Last night was different. The peace that I felt was real, the emotions I felt were real, and they were ALL MINE to keep! Alcohol did not own me last night, alcohol did not control my anxiety levels, my focus or my ability to listen and be a part of my family. I was there, Jeff was there, Dad was there, GrahamDaddy was there, 100%!! 2 years ago, alcohol would have decided what scraps of memories to give me, and alcohol would have awakened me not with the feelings I feel today, but with an elevated level of anxiety, tell me "wake up. it's Christmas time, we need a drink to celebrate!"
No. Today I sit here with not only a cup of coffee held by steady hands, but with something I had long ago lost. I'm not sure what the words are to describe what it is I have this morning, but it's awesome. It's filled with a grateful calm, and a satisfaction that I gave my family what they deserved last night. last night was forever. Those grandbabies, my kids and my wife will have those memories always, and no one can take them away.
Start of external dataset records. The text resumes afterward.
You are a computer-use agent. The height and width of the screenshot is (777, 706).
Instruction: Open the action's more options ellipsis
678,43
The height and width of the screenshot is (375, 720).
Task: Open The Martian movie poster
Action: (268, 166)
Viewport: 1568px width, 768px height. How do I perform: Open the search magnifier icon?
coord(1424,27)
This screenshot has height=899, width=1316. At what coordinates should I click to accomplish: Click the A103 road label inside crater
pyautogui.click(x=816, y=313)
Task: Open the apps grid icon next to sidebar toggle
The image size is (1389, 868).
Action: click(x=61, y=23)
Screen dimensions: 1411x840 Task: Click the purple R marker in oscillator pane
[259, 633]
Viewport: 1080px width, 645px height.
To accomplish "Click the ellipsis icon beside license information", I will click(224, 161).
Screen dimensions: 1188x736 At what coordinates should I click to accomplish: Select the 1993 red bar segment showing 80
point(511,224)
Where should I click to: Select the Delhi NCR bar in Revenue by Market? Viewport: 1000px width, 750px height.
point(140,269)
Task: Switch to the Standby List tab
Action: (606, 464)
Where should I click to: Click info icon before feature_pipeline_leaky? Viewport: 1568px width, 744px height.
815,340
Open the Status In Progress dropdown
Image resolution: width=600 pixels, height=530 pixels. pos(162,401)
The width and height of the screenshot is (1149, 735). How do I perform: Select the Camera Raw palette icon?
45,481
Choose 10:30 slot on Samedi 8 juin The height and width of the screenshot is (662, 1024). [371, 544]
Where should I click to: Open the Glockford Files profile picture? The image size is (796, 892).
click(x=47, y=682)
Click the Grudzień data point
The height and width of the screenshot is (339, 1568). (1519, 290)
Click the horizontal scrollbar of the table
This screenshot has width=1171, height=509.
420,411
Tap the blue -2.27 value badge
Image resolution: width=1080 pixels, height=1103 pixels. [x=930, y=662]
Had alcohol been a part of me last night, I would not have had whatever it is that I am holding in my soul right now. Whatever the 'good' is that alcohol would have given me in my warped set of priorities would have been gone this morning, but the 'crap' that alcohol ALWAYS brought along with it, would sit with me now and for a long long time. The pain I would be feeling now, would have massively outweighed any relief that I would have fleetingly felt last night. And sadly for me, the only way I knew how to relieve that pain was with more.....well, I'll let you guess how that one ends!
Santa brought material gifts in his bag for everyone last night that will be long forgotten. However, the gifts that exist in their memories and hearts will last forever. And best of all, Santa got one of his own gifts to keep for himself!!! Last night, I 'Gave Myself Tomorrow', and let me tell you, unwrapping THAT gift today is pretty damn cool!!!